_What you should do:_ What number of lines in the entries hold the string "Image"? Answer with it alone.
+++++
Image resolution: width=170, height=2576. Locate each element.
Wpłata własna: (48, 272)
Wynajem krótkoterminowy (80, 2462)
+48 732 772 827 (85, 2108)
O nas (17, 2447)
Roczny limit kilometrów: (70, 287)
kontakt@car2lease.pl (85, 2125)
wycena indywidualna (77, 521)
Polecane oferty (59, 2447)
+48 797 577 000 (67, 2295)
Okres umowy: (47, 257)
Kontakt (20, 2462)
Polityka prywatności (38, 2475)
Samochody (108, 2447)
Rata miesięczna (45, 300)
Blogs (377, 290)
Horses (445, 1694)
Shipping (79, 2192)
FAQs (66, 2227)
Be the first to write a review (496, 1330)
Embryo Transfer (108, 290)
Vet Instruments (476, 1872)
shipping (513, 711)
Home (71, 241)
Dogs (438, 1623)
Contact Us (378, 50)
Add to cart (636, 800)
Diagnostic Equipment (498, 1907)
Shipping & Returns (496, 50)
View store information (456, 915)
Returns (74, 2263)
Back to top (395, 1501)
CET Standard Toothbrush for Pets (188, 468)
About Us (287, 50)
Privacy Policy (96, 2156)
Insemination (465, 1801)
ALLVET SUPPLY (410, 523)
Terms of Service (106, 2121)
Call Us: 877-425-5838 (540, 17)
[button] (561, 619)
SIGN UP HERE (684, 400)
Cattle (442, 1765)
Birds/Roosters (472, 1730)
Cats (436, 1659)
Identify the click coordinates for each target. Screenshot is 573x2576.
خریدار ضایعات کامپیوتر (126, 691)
+++++
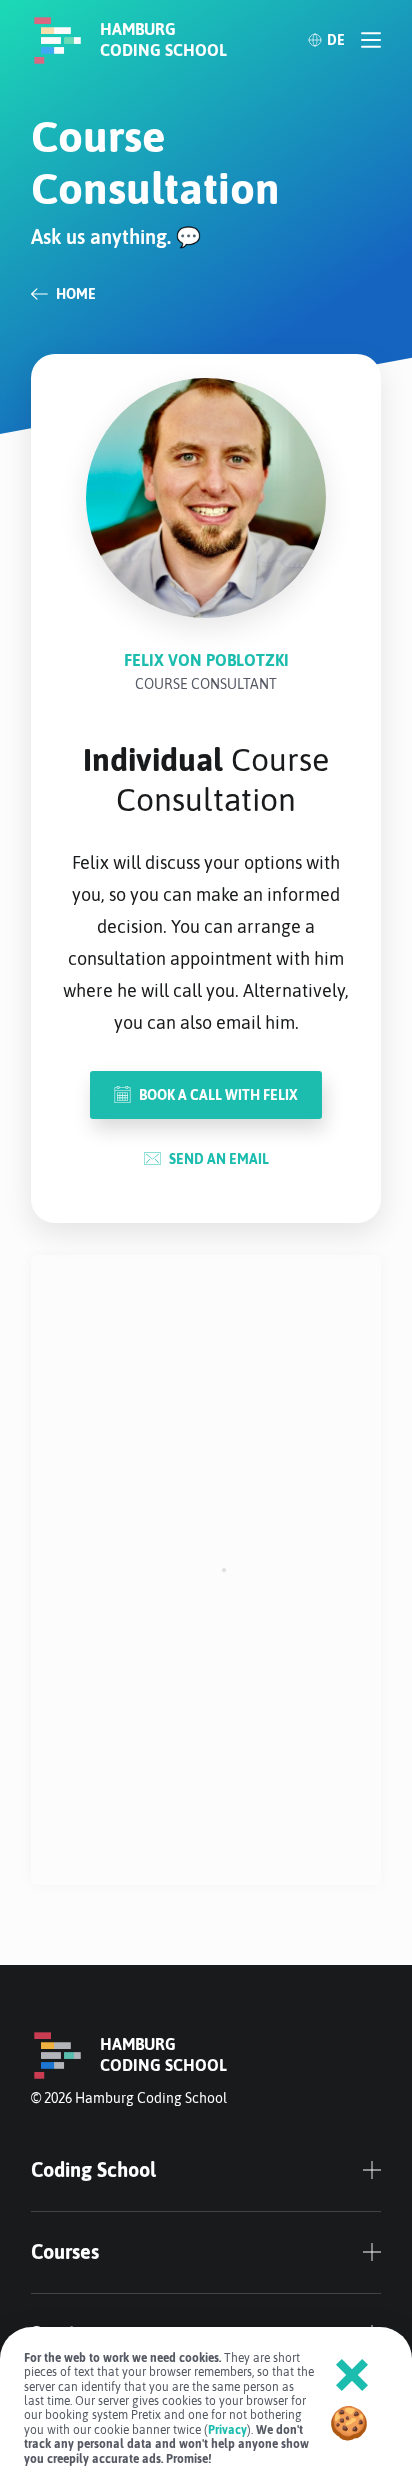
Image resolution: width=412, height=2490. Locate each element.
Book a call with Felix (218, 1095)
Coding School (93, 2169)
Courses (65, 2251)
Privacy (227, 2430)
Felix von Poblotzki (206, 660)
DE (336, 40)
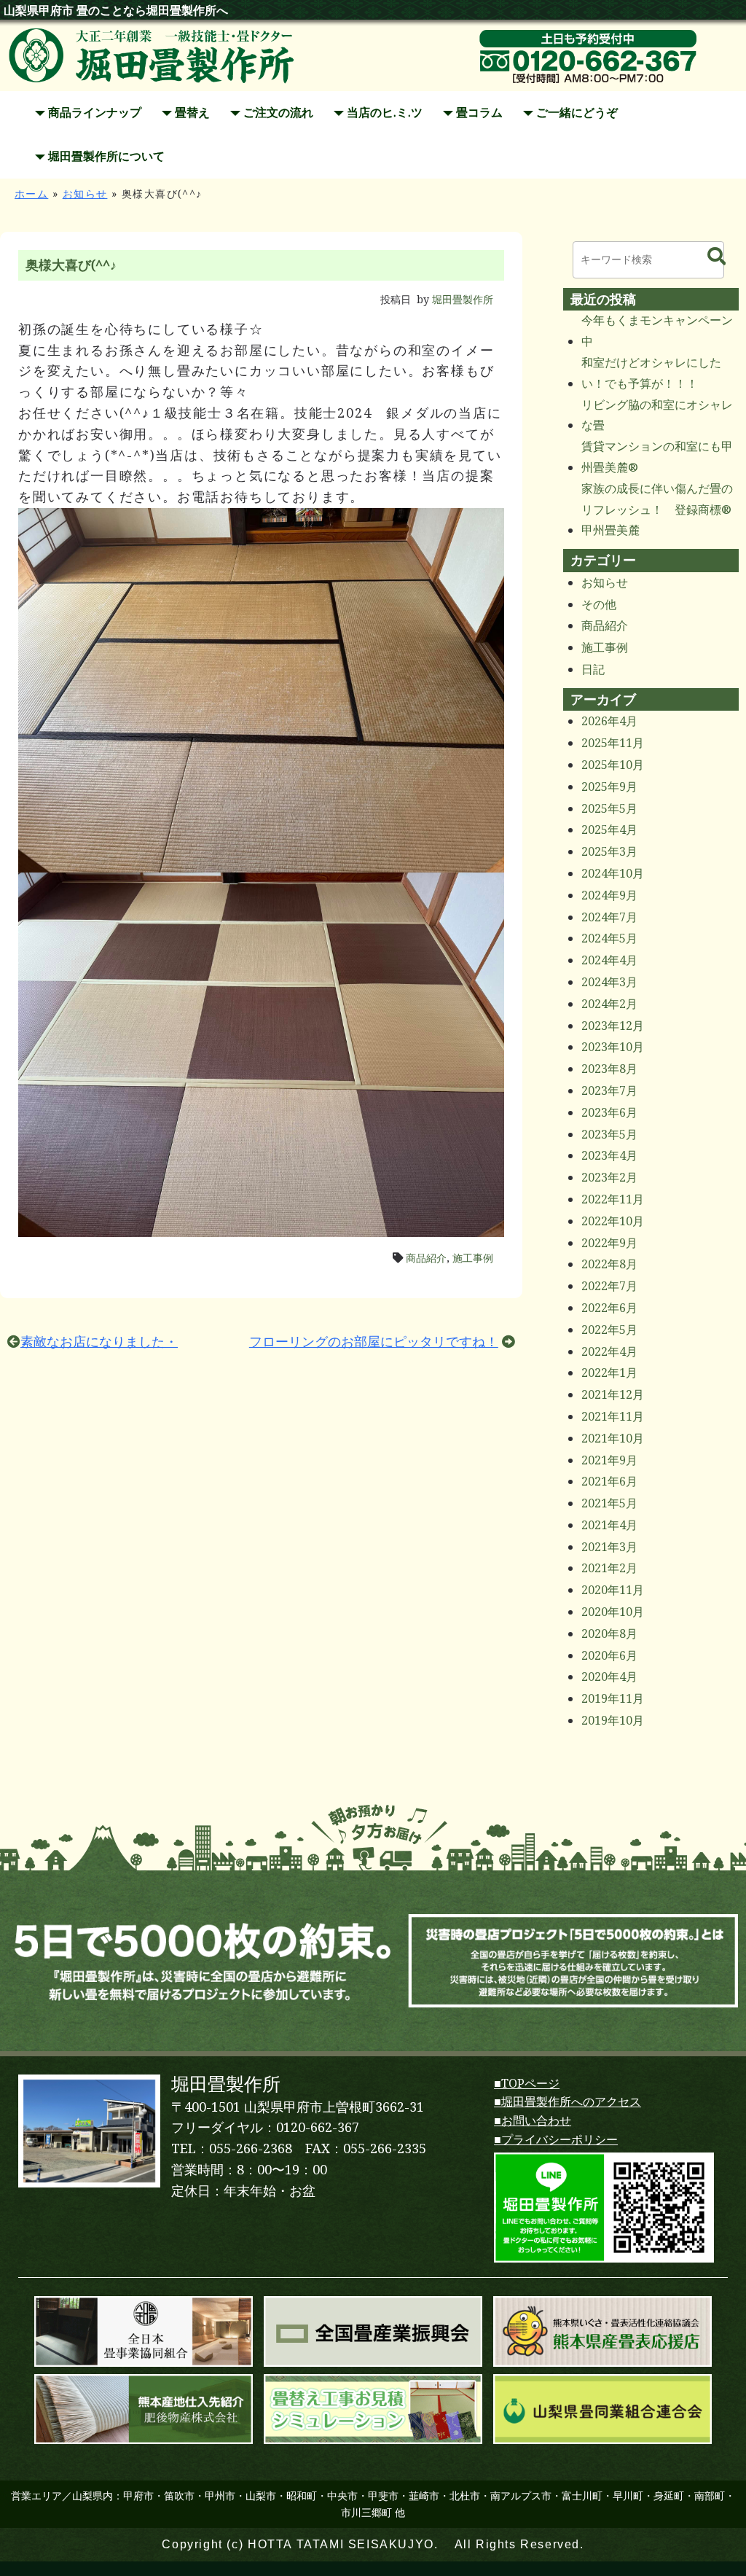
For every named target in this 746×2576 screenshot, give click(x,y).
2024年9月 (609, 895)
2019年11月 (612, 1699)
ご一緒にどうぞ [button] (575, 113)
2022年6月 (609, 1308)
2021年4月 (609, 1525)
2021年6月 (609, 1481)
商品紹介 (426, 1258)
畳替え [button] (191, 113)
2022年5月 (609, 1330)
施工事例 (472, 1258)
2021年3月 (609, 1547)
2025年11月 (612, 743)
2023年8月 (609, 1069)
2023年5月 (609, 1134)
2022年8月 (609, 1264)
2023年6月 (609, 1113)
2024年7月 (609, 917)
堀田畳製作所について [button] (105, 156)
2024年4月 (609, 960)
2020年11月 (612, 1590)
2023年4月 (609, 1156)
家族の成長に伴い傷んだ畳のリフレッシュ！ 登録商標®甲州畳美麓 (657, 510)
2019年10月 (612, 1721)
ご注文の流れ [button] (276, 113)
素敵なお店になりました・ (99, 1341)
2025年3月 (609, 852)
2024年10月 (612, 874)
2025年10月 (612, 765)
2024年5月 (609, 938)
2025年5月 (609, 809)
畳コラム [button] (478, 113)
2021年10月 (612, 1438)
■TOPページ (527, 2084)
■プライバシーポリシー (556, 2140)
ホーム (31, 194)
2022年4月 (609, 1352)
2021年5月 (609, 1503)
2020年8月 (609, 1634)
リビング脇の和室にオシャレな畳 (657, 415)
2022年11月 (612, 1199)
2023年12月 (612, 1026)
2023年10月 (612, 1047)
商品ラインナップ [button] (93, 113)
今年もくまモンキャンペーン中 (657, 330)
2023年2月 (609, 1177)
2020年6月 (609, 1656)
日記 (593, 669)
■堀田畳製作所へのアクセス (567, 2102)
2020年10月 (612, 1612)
+++++
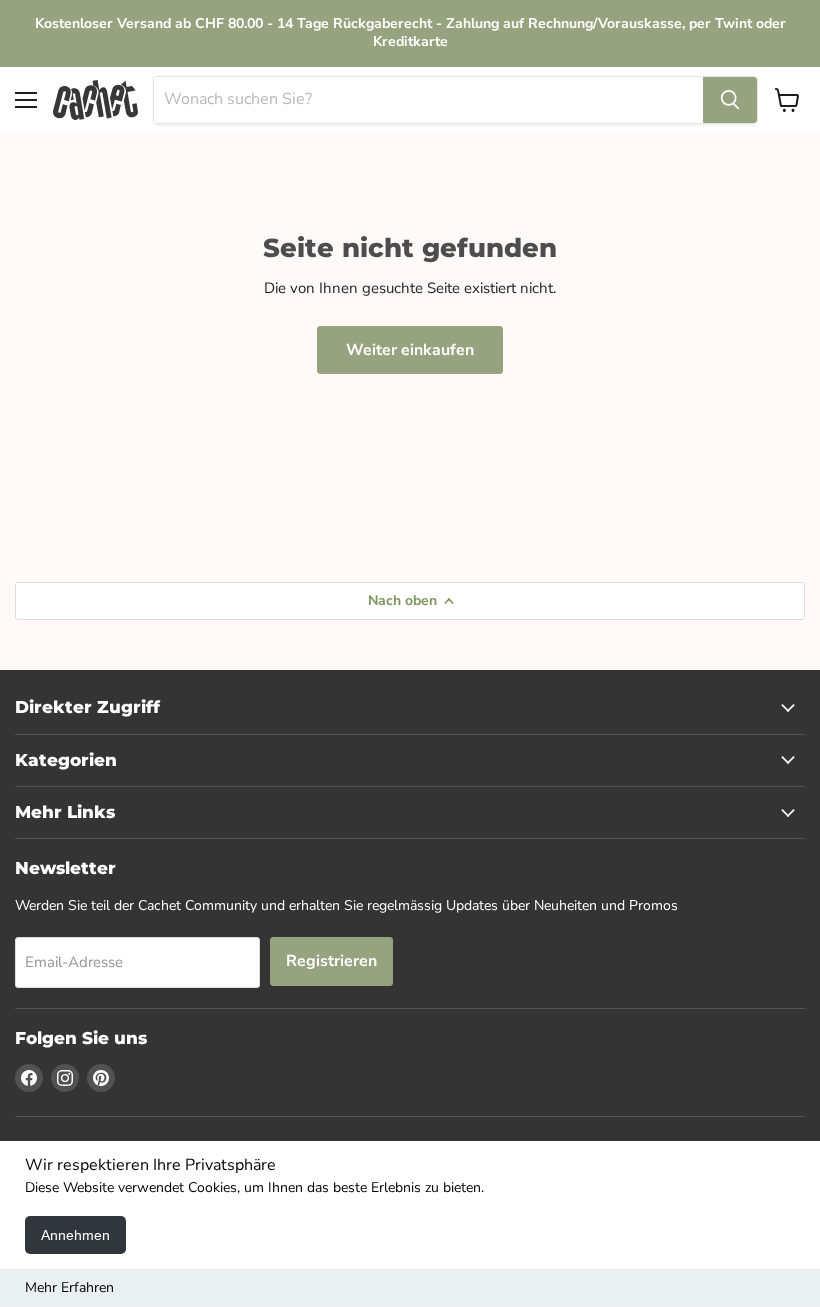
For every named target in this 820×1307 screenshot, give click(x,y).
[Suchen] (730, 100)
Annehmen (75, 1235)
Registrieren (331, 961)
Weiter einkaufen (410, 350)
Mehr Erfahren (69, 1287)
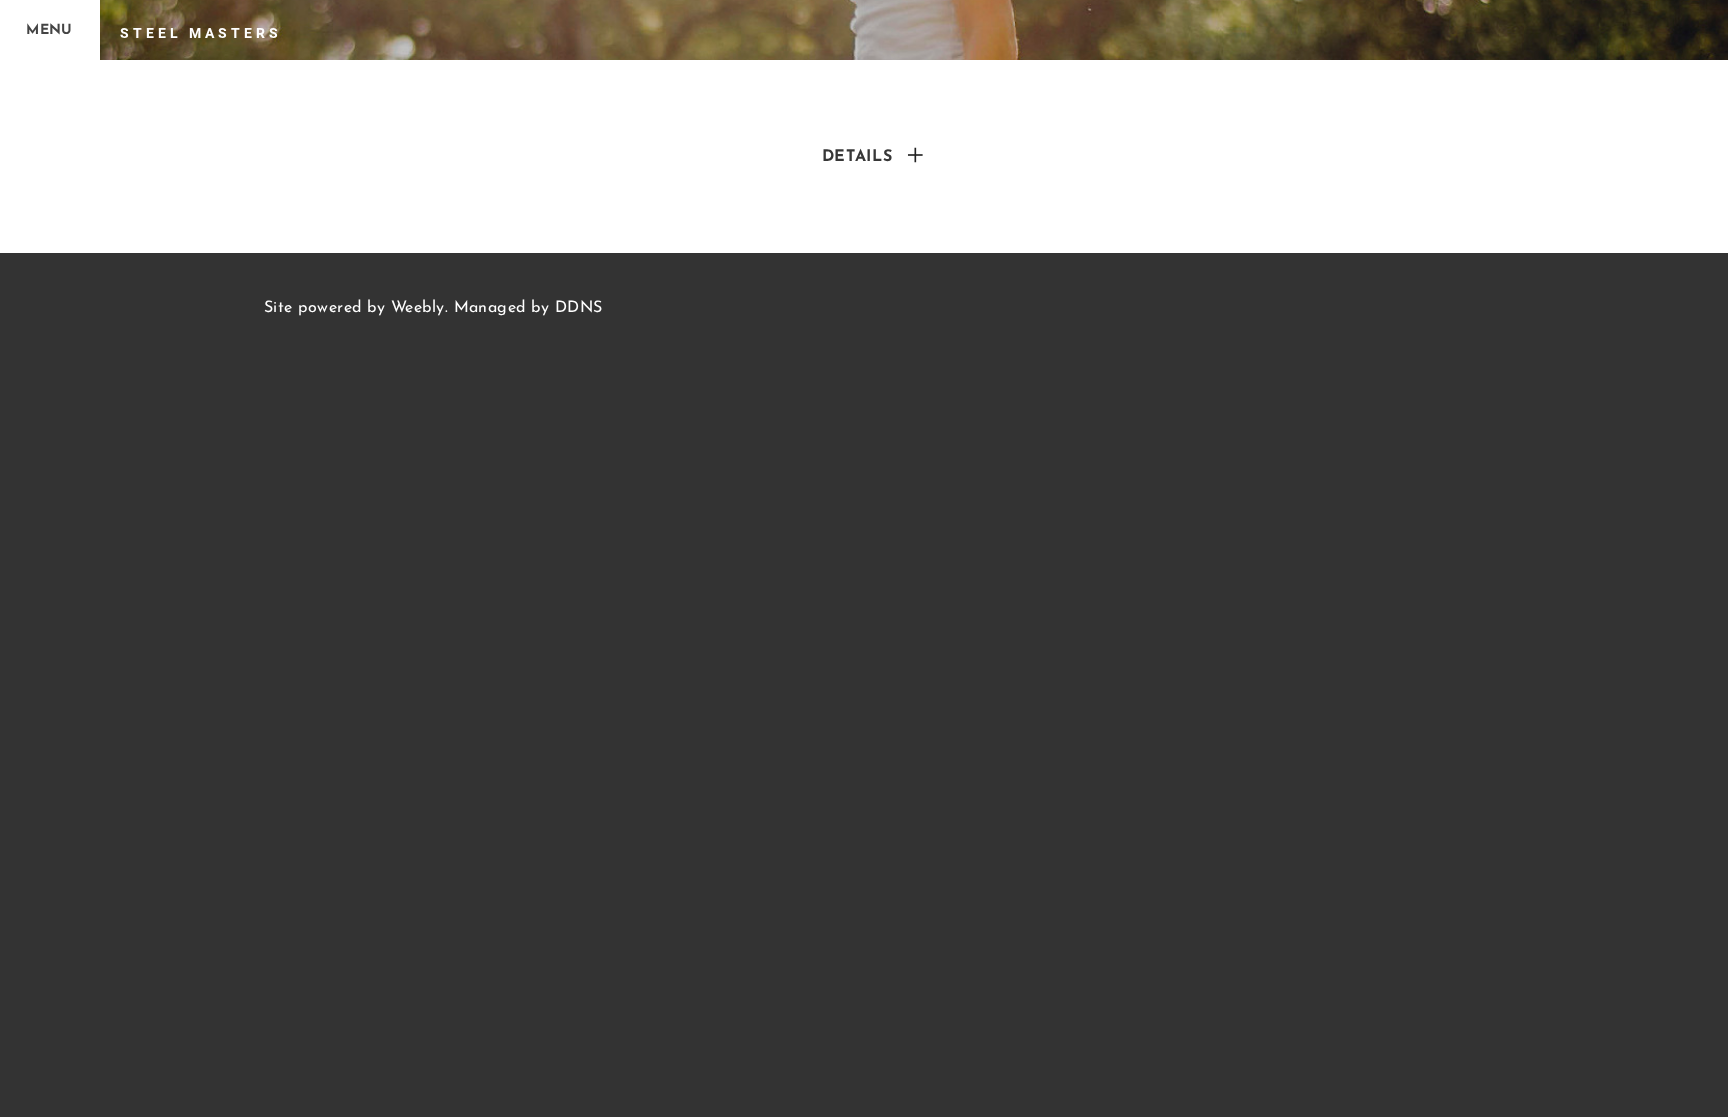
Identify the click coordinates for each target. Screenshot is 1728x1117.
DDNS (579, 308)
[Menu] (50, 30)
+++++
_Written response:_ 2